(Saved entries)
- - -
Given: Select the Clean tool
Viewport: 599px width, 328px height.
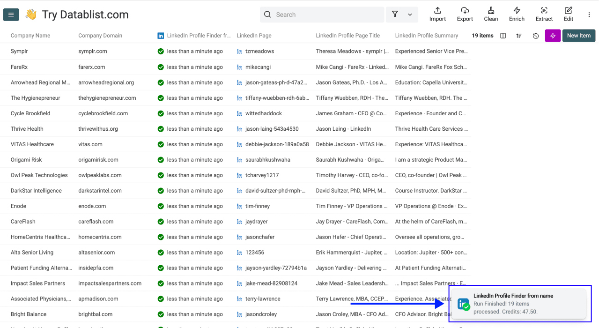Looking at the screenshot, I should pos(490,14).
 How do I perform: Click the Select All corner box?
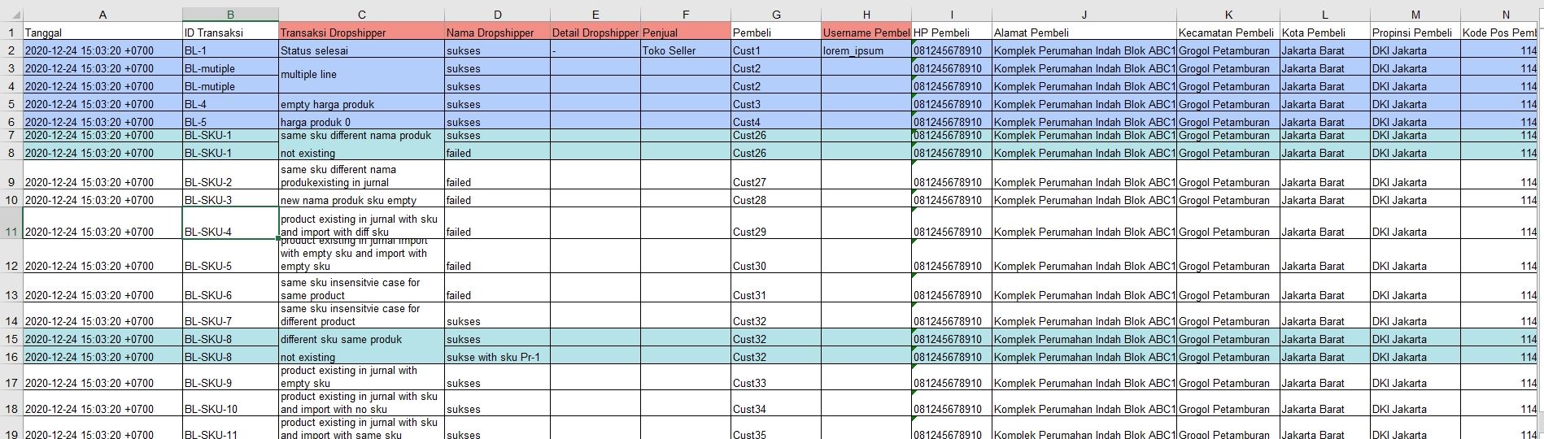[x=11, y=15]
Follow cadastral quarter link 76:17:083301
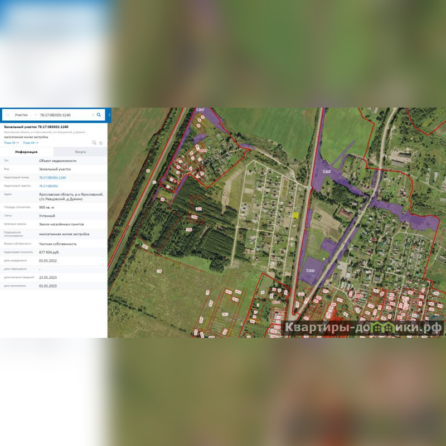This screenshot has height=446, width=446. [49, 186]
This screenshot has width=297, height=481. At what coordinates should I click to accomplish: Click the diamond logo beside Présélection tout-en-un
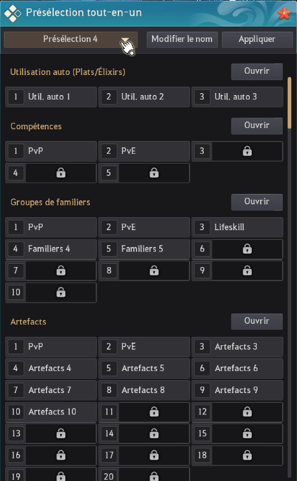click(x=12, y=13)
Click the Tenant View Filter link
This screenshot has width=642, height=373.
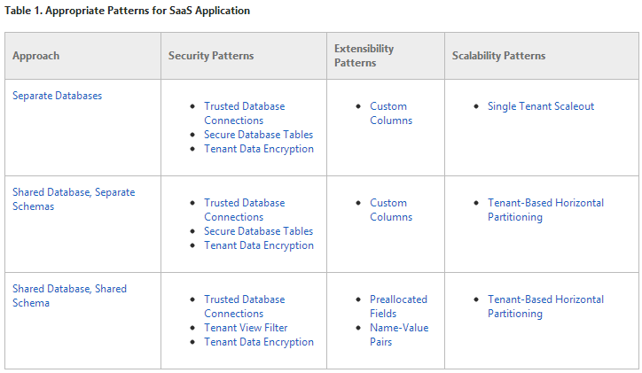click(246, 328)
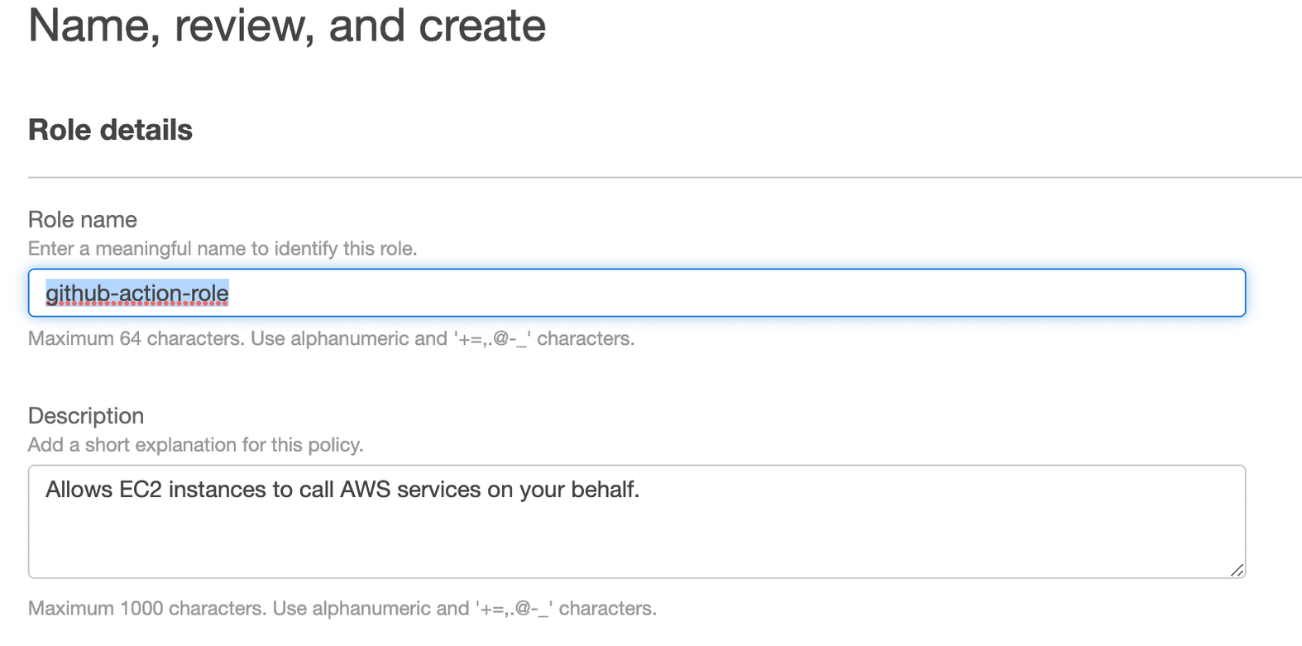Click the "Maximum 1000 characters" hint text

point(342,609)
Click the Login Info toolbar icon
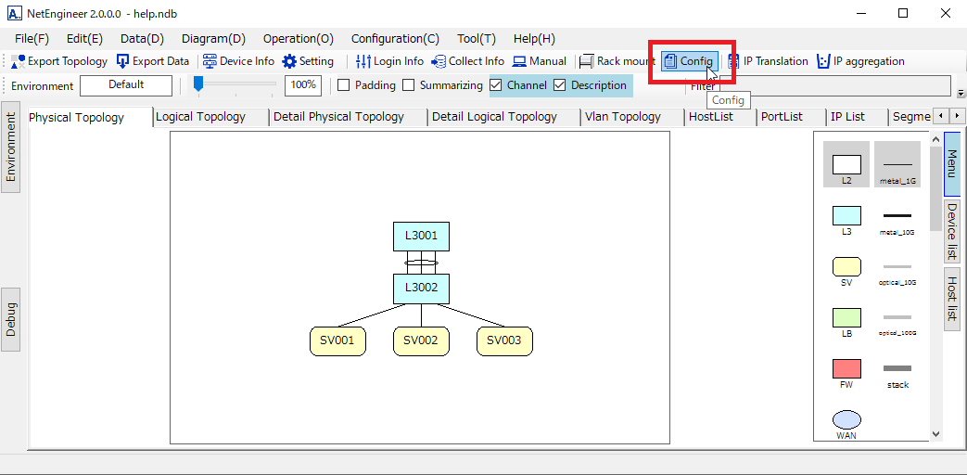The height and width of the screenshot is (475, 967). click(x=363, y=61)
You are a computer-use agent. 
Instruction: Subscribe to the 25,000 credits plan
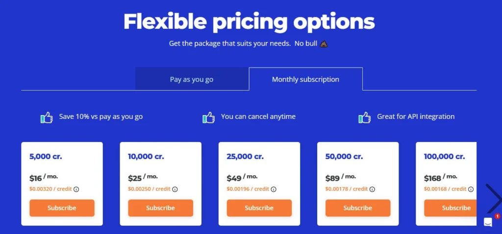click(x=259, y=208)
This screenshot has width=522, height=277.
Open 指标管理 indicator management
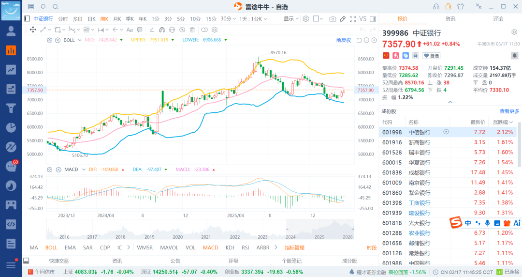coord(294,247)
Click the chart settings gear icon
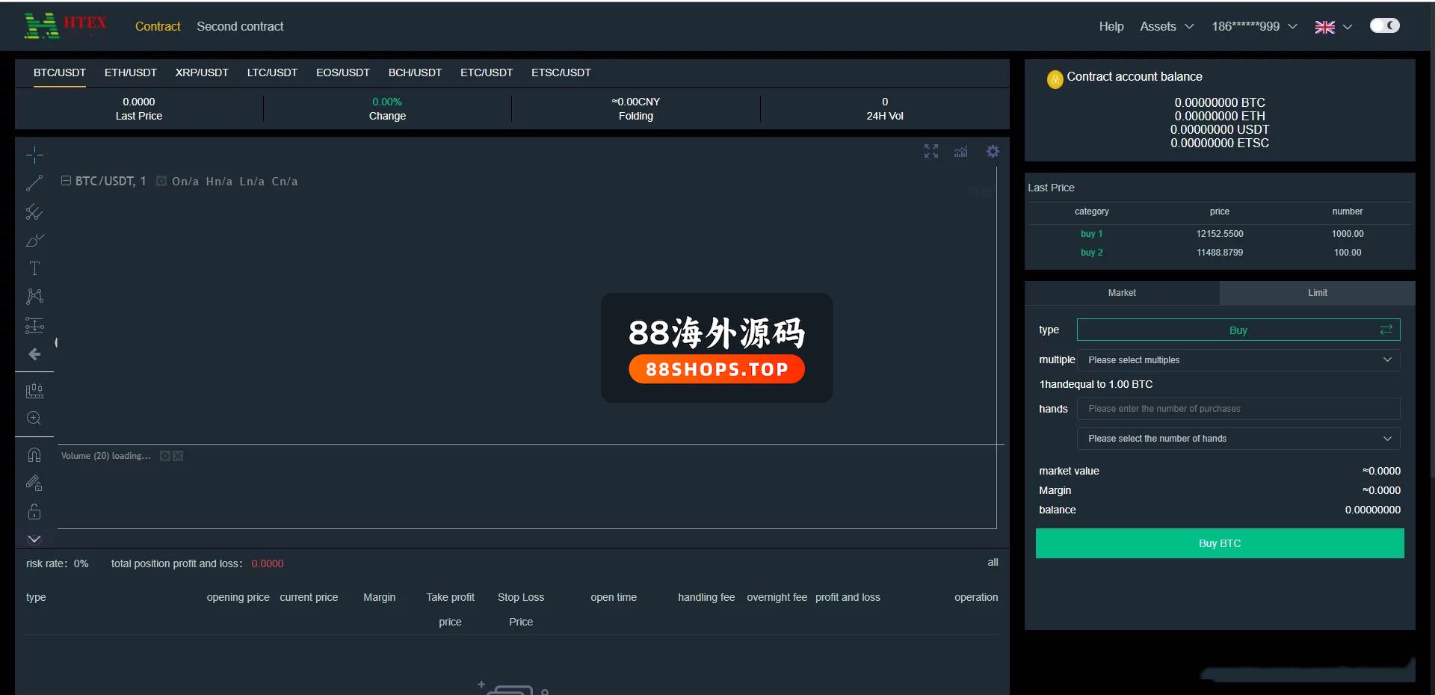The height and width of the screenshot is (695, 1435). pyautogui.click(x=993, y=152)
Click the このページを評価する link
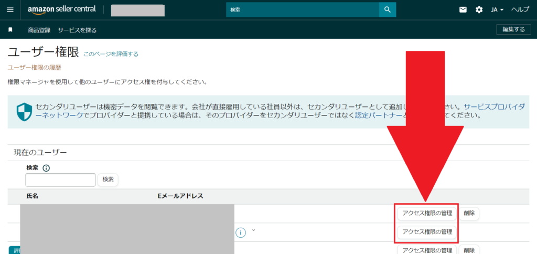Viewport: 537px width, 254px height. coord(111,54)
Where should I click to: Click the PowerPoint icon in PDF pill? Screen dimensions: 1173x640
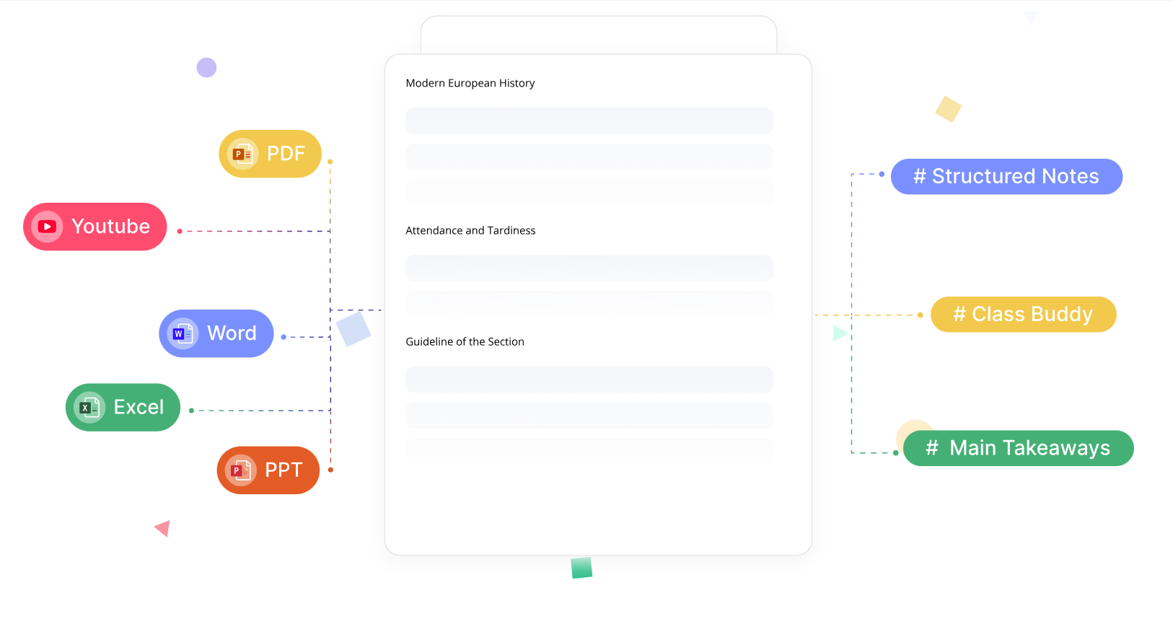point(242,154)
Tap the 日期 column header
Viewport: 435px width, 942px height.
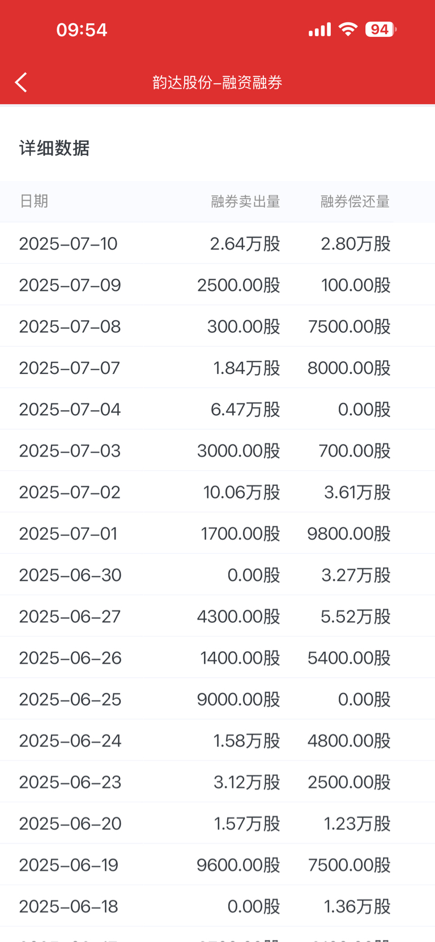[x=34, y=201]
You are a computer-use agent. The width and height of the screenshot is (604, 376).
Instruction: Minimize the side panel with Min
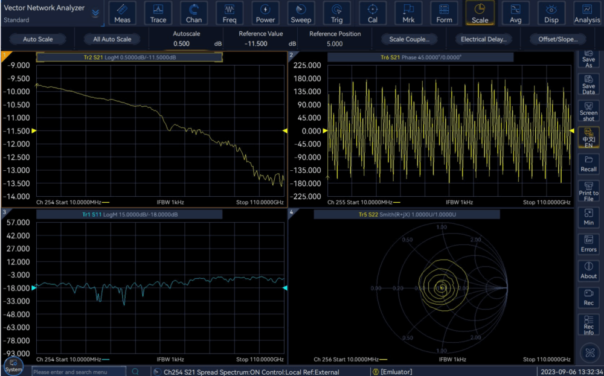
- - -
(Work required)
Which lines of the data above contain the string "agent"? Copy each of them.

(Finished task)
You are a computer-use agent. 
You are a computer-use agent. The width and height of the screenshot is (604, 376).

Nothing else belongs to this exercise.